SPMS is a serious event for patients with multiple sclerosis (MS) because once this stage of disease occurs, there is an inevitable progression of disability. For patients with RRMS, it is crucial to delay the course of the disease as much as possible and DMTs serve this purpose. Previous studies have had conflicting results on whether DMTs reduced SPMS conversion in these patients. This study aimed to resolve any ambiguity from prior research and looked to determine if DMTs reduced disability progression in patients who advanced to SPMS.

For an observational period of 18 years, 204 patients with RRMS were followed and treated with DMTs. Treatment options for first-line DMTs included interferon β or glatiramer acetate. Therapies after treatment failure, defined as the occurrence of 2 or more relapses within 1 year despite first-line agents used for at least 6 months, included mitoxantrone, cyclophosphamide, natalizumab, or fingolimod. SPMS was confirmed when an expanded disability status scale (EDSS) score of ≥3 had a 6-month worsening to EDSS ≥4 without relapse. An EDSS score of 3 represented moderate disability while an EDSS of 6 meant increased/severe disability.

From the first MS onset, 109 patients (53.4%) reached an EDSS of 3 within an average time of 14.1 years. Of the 109 patients, 40 worsened to an EDSS score of 6 after an average of 13.4 years. Researchers found that 74 patients (36.3%) converted to SPMS at an average of about 8 years, with 40 reaching an EDSS score of 6 after a mean time of 9 years. Forty patients (19%) had an EDSS score of 6 at an approximate mean time of 19.9 years. Additionally, 52 patients who started second-line DMTs after SPMS progressed to an EDSS of 6 after an average time of 12 years from MS onset. Study authors also found that 9.5% of patients reached an EDSS of 6 in patients with RRMS who changed to second-line DMTs after an approximated time of 21 years.

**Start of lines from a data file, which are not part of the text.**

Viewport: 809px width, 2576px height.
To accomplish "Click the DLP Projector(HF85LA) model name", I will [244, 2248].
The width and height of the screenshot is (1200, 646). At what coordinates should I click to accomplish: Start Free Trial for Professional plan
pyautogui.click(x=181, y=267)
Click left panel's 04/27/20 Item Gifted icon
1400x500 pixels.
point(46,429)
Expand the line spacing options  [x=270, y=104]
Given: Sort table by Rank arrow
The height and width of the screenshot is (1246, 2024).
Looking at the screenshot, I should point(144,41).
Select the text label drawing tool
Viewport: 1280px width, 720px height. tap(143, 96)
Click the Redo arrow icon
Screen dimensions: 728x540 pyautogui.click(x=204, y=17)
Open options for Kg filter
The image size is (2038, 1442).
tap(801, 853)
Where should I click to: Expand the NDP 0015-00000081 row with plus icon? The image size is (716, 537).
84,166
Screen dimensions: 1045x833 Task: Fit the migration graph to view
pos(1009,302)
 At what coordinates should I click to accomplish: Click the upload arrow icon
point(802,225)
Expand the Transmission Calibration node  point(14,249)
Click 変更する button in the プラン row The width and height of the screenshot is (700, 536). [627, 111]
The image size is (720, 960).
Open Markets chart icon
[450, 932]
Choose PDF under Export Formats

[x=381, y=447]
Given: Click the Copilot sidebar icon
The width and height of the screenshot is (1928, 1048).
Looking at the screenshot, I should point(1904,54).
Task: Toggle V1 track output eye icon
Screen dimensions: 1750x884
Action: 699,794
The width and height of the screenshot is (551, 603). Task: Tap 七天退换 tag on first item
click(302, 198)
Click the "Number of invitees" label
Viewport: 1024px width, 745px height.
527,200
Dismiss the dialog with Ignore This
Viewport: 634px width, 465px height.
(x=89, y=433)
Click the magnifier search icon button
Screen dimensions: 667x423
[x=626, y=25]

Variables attributed to an EDSS of 3 included older age and multifocal syndromes at disease onset. Variables predictive of SPMS and an EDSS of 6 included older age, multifocal syndromes at disease onset, time to an EDSS of 3, and treatment failures.

From the results of this study, the authors concluded that DMTs decreased the number of patients attaining an EDSS of 3 and 6 while also reducing the rate of conversion to SPMS. However, DMTs did not have an impact on the time to an EDSS of 6 from disease onset or SPMS. Time to SPMS conversion was also not affected by DMTs, suggesting that MS progression has mechanisms that DMTs do not control. Because DMTs have been unable delay time to SPMS and disability progression, the study authors recommend additional research in this area to better manage these patients.

Reference

Coret F, Pérez-Miralles FC, Gascón F, et al. Onset of secondary progressive multiple sclerosis is not influenced by current relapsing multiple sclerosis therapies. Mult Scler J Exp Transl Clin. 2018;4(2):1-12. doi:10.1177/2055217318783347.